One of the issues facing leaseholders was the real frustration that VAT is levied on some of the costs. We are asking for the VAT to be scrapped, because when the Treasury puts forward £5 billion, £1 billion of it will be going back to the Treasury automatically; the frustration is understandable. Another example we give is how a previous defects Act—the Defective Premises Act 1972—could be used, as it was for properties with prefabricated concrete. The legislation exists, and these leasehold properties could be incorporated in it. There are a variety of other amendments on technical points, and they are the means of giving the Government examples of how we can support leaseholders.
There is a huge opportunity with new clauses 4 to 13 for the Government to think a little further outside the box. For example, I have a property in my constituency, Vista Tower—one of the famous properties—where the remediation costs are £15 million for 73 flats. The leaseholders paid £200,000 for their flats, and their remediation costs are £212,000, so hon. Members can understand what we are doing and why we originally got involved in this debate. Those people are beyond bankrupt. The mortgage companies are losing money, and that was before the leaseholders got into paying over £300,000 for waking watch and all the other interim costs that have added to the bills.
The Government have come with us and are working in a place where we can try to fix the problem, but there is still a lot more to do. Collectively across the House, we have to find a way forward. For that particular property, with the announcement that the Secretary of State made, leaseholders’ costs went from £200,000 down to £60,000. If we can get commitments from Ministers to include internal developer-responsible fire safety defects such as missing firebreaks, where the developers illegally constructed the building, leaseholders’ costs will collapse again.
I keep asking the Minister every time he looks at me, speaks to me or walks past me whether he will commit to protecting leaseholders in law with his amendments in the Lords. Obviously we all want that, and it is what leaseholders want, because we want to be in a position legally where we can say to a management company or freeholder, “You can’t charge them for this, and you can’t tell them”—as the hon.
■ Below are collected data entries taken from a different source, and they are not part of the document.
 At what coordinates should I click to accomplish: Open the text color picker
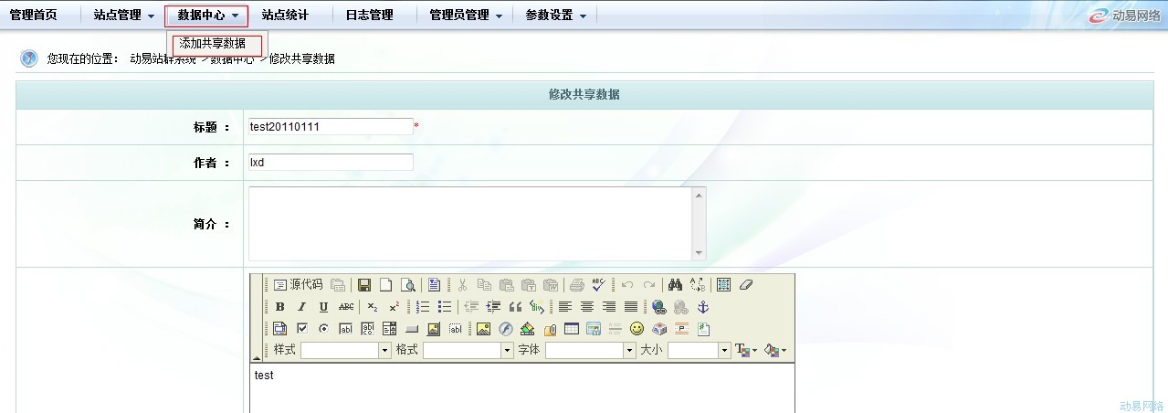click(745, 351)
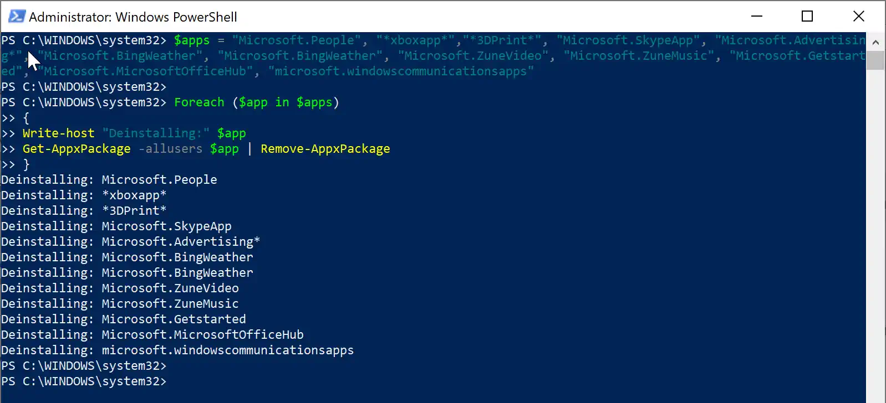Click the scrollbar track below the thumb
Screen dimensions: 886x403
click(x=876, y=221)
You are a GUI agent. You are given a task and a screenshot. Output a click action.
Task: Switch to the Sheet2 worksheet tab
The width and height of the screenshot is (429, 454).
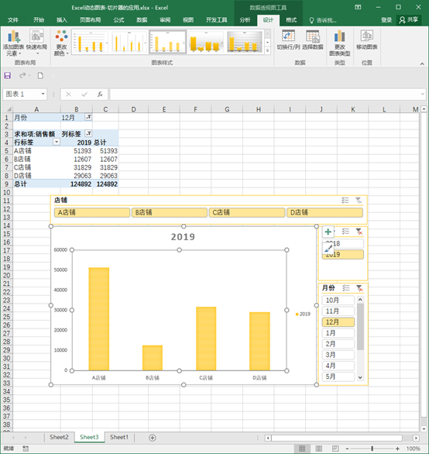[59, 437]
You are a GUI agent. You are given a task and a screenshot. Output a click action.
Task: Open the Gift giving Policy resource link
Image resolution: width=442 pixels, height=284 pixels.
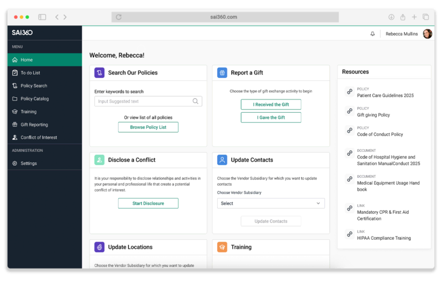(373, 115)
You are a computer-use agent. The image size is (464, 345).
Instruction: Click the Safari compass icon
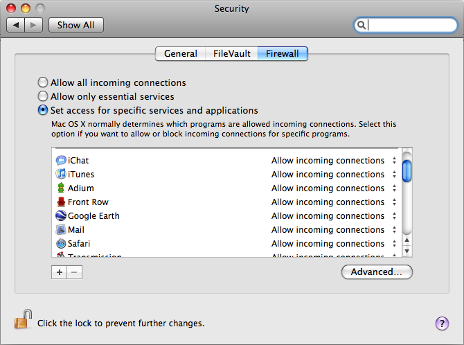(x=61, y=243)
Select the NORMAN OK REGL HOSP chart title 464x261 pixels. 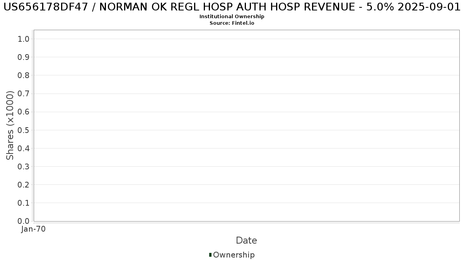click(x=232, y=7)
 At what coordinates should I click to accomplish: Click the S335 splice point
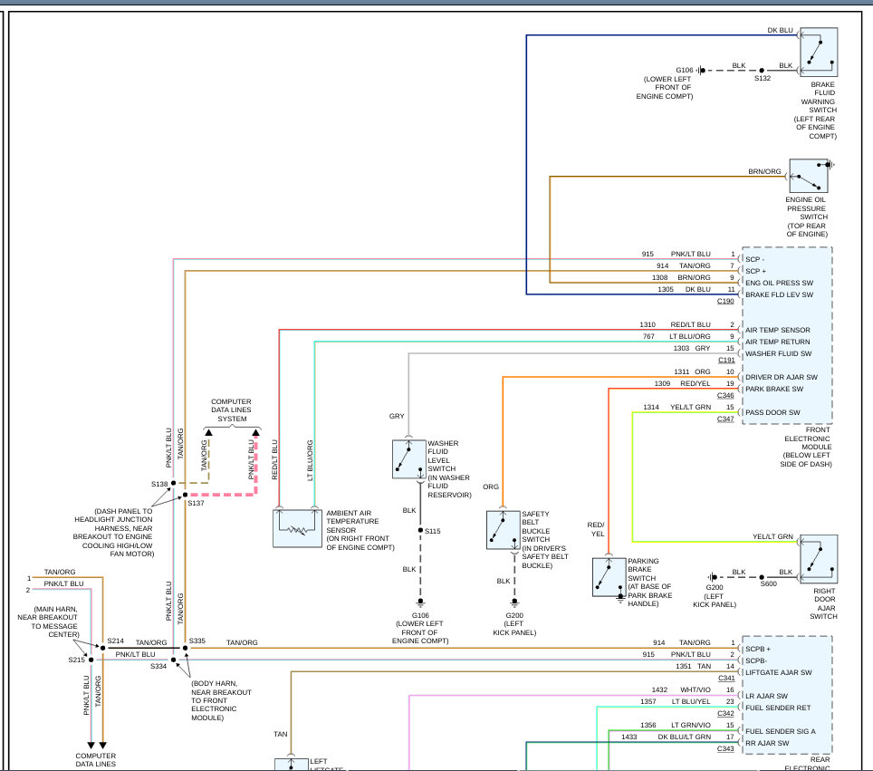coord(186,649)
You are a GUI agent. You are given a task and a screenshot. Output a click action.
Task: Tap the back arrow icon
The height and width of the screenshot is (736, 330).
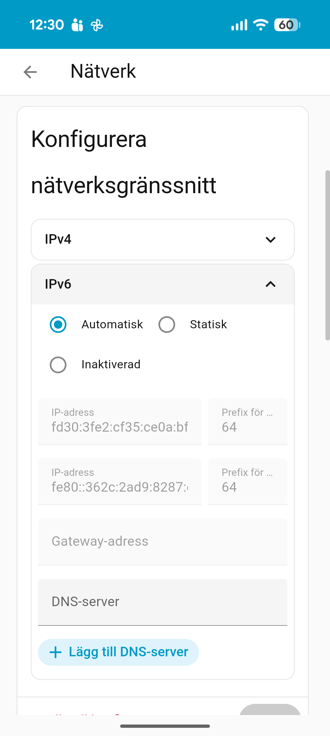pos(30,72)
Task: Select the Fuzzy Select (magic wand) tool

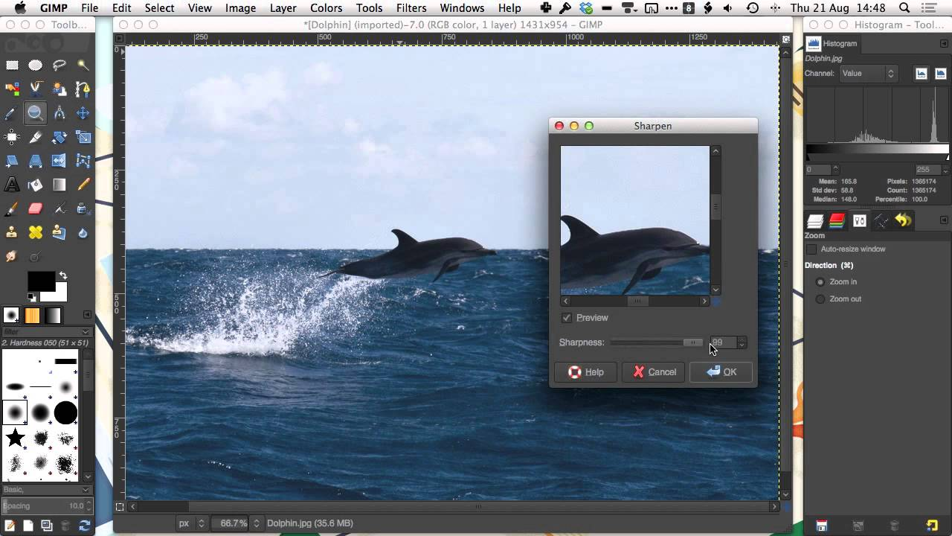Action: coord(83,65)
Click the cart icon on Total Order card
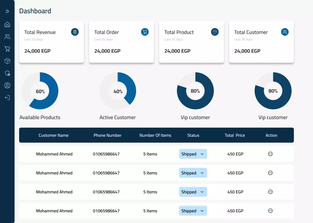The image size is (313, 223). tap(145, 32)
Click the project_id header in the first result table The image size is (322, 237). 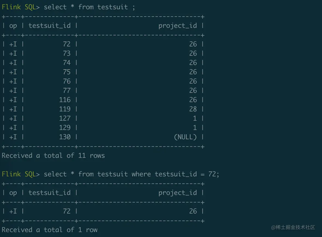pyautogui.click(x=177, y=26)
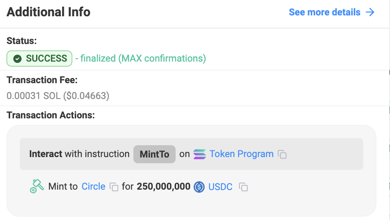Click the 250,000,000 minted amount
The image size is (390, 220).
point(163,187)
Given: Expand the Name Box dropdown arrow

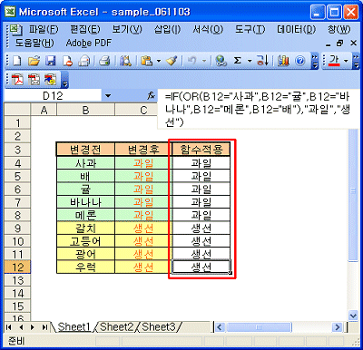Looking at the screenshot, I should pos(108,96).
Member for Carmarthen East and Dinefwr (Jonathan Edwards) has referred to—“that they’ve got 28 days to make this payment.” That is ridiculous, and it is not fair. The Government are working with us and listening to us, but there is a lot more work to do. I would like to continue working with the Government to ensure that we get out there and protect leaseholders.
Madam Deputy Speaker is now staring at me, so I shall bring my remarks to a swift conclusion. I would like to thank everybody who supported us throughout the campaign. We are not there yet, but we are very close to getting there and supporting millions of constituents up and down the country. I will not be pressing my amendments.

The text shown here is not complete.